> _Task to carry out_
Please count the lines in this listing that include the string "Given", and give only the number.

=== Section Start ===

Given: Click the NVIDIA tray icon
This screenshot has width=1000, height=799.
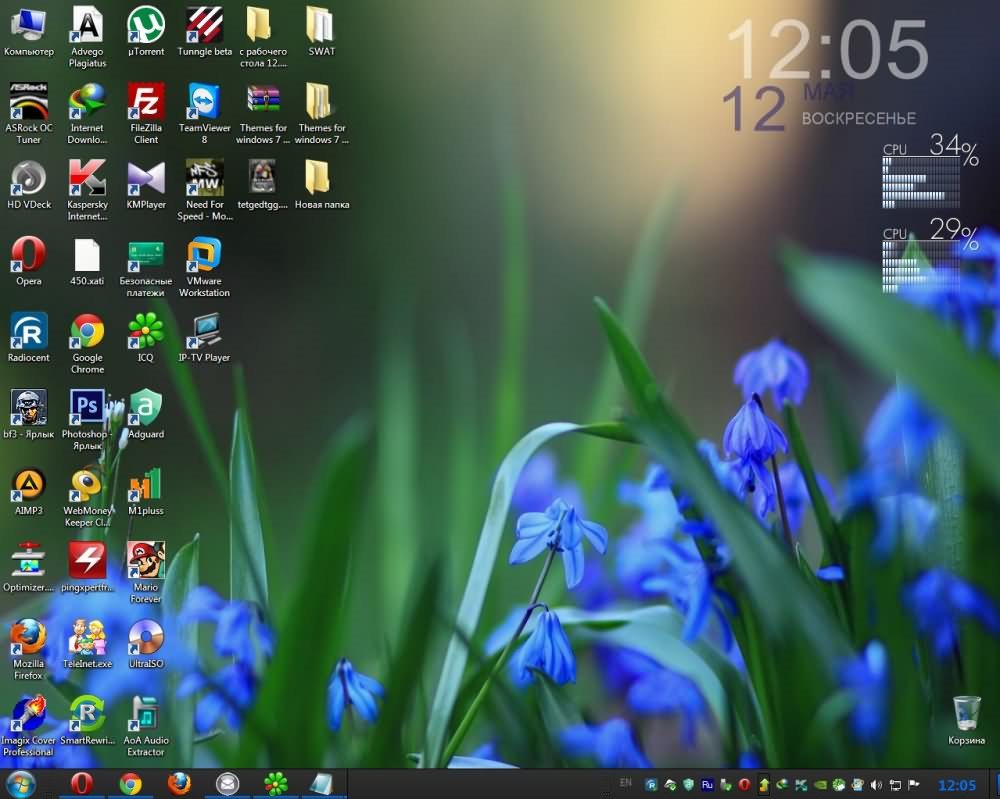Looking at the screenshot, I should 822,785.
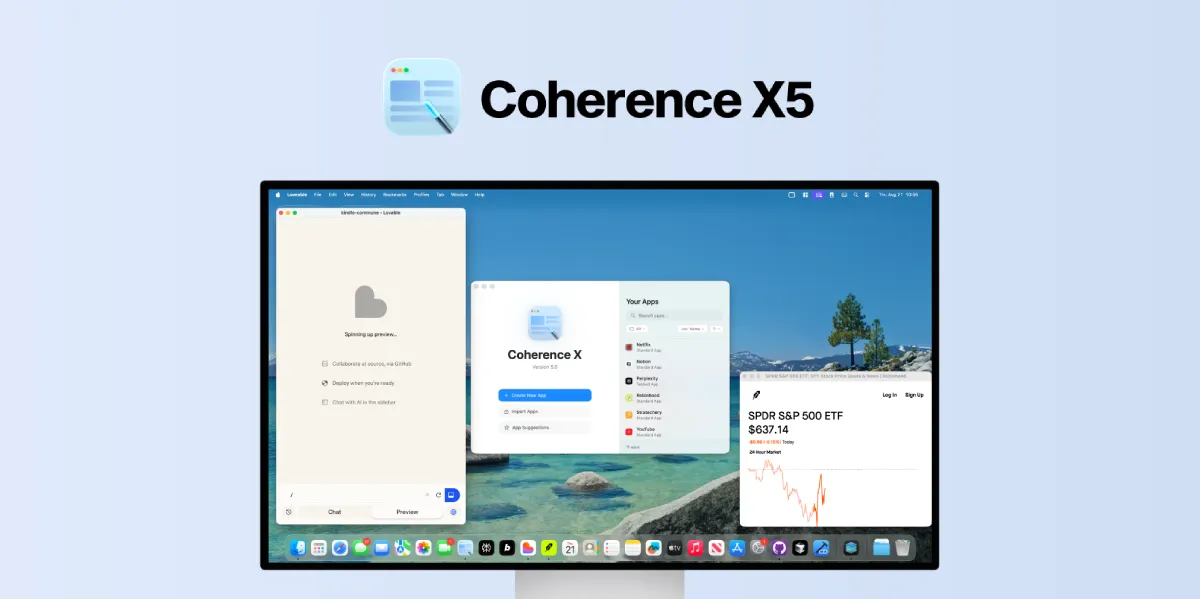Click the sort direction arrow next to the dropdowns
Image resolution: width=1200 pixels, height=599 pixels.
coord(716,329)
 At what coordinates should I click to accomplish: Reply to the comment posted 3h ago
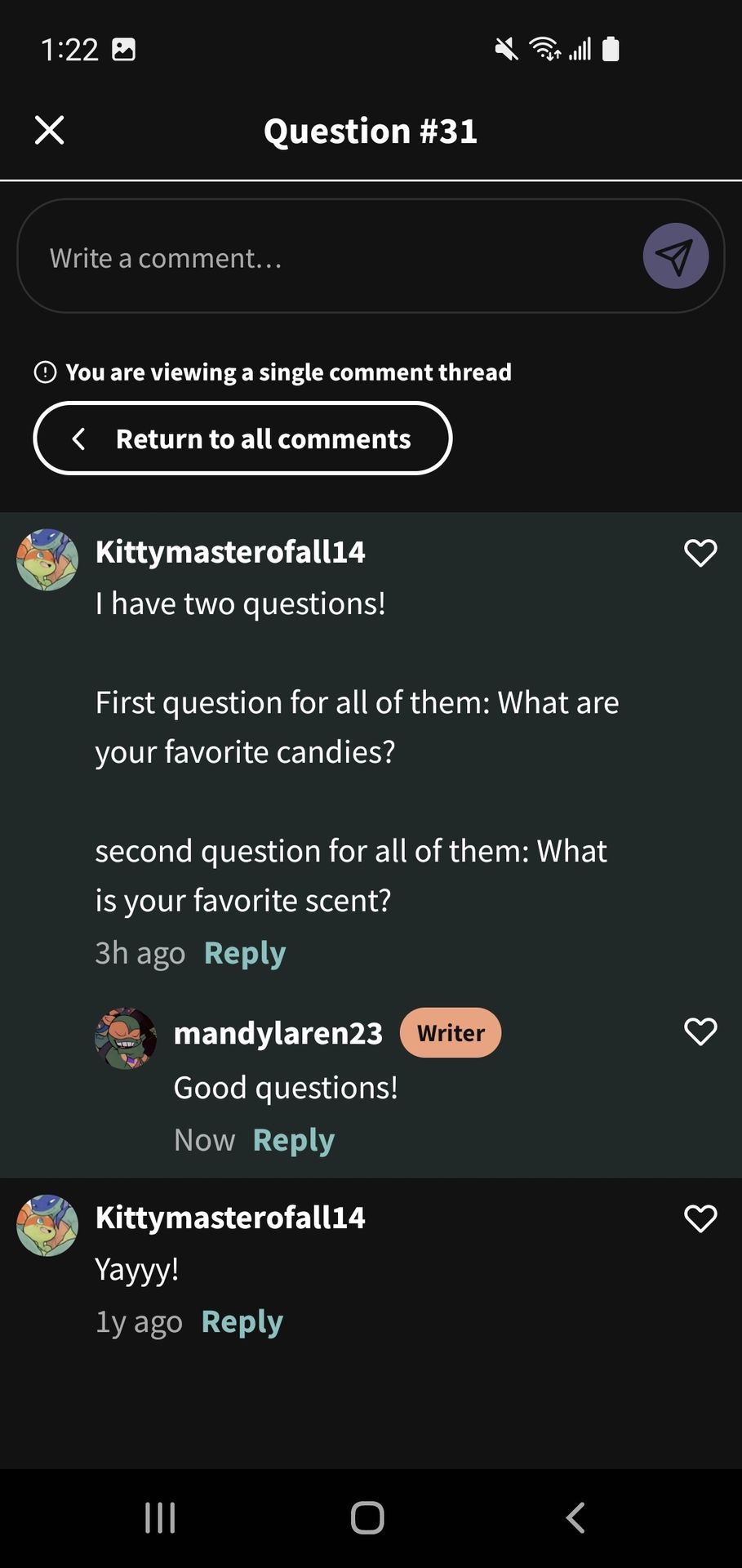coord(245,953)
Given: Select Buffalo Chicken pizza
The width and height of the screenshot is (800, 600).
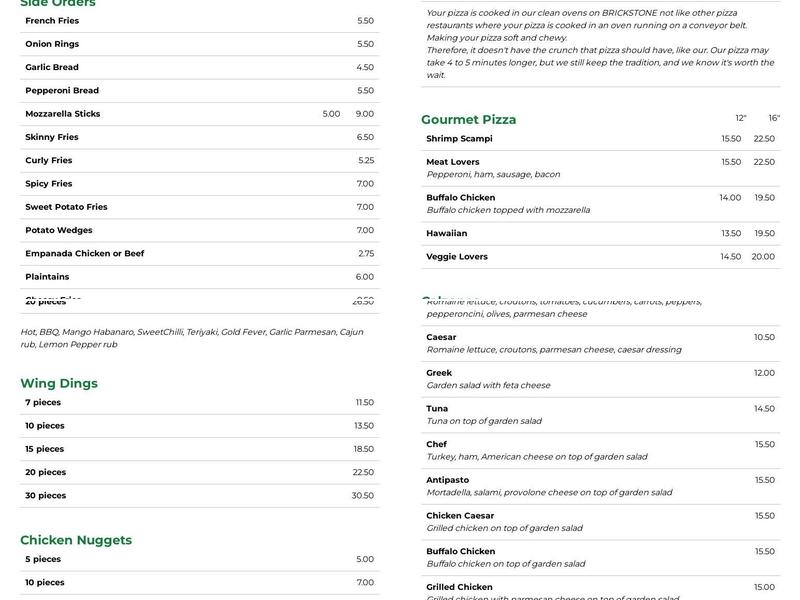Looking at the screenshot, I should [461, 198].
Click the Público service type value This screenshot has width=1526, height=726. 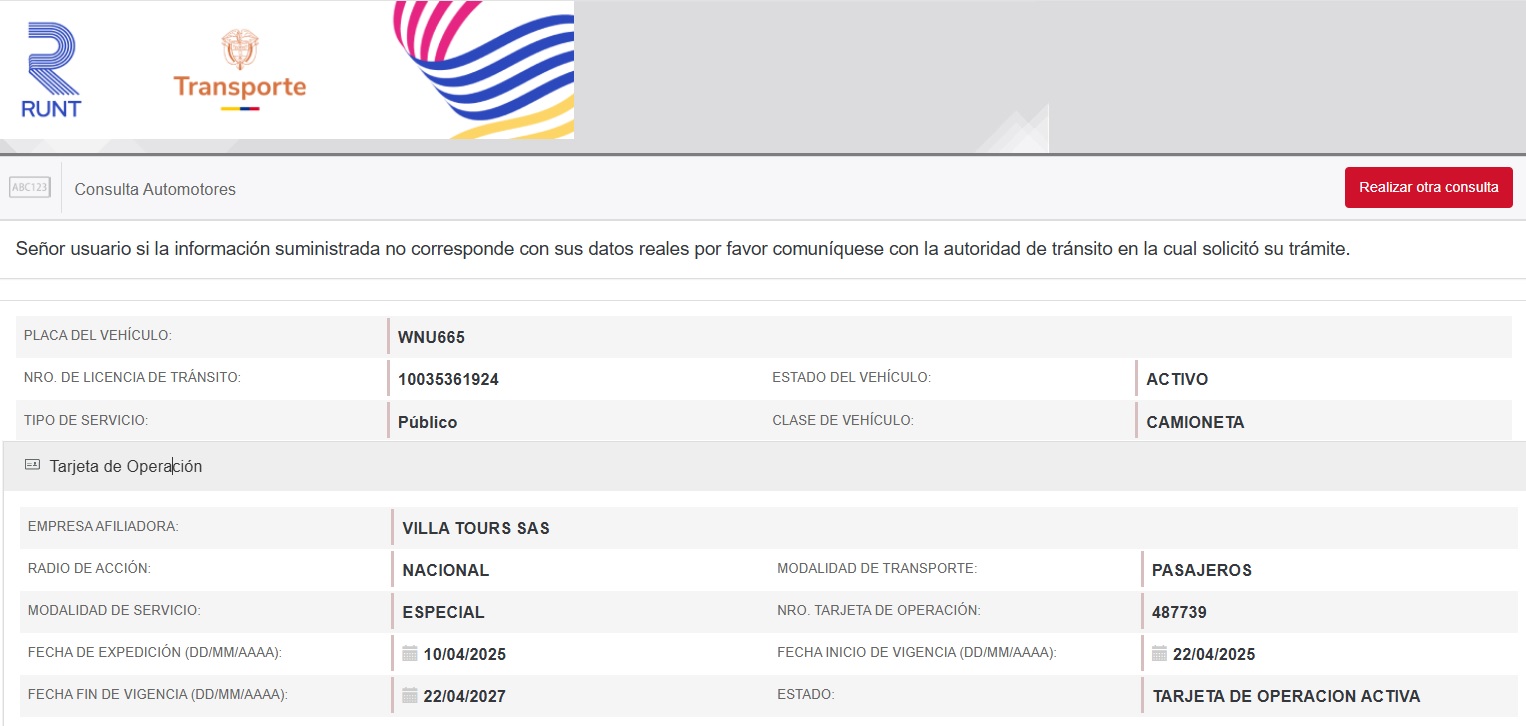[x=427, y=422]
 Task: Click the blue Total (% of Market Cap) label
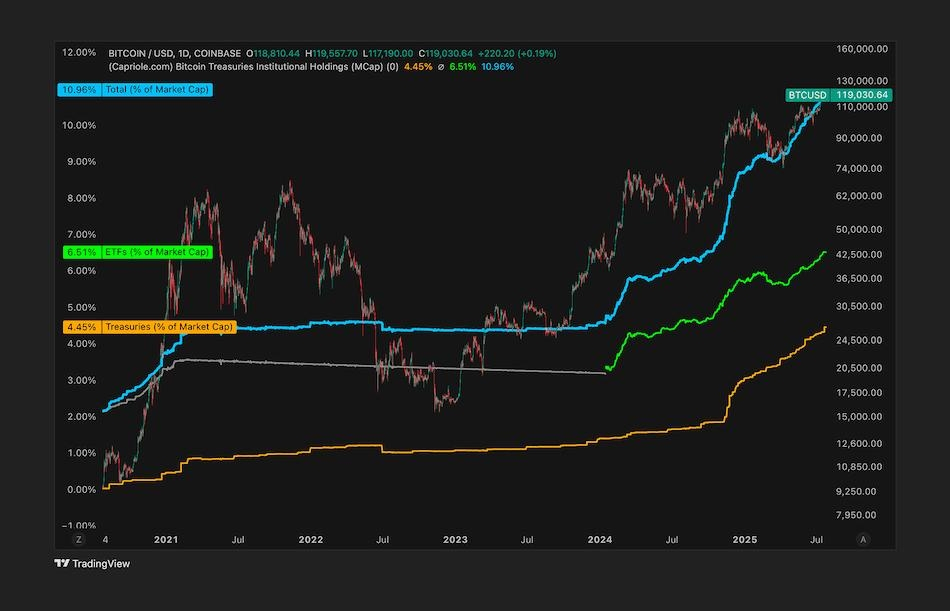click(157, 90)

=== Section End ===

> _Written solution_
2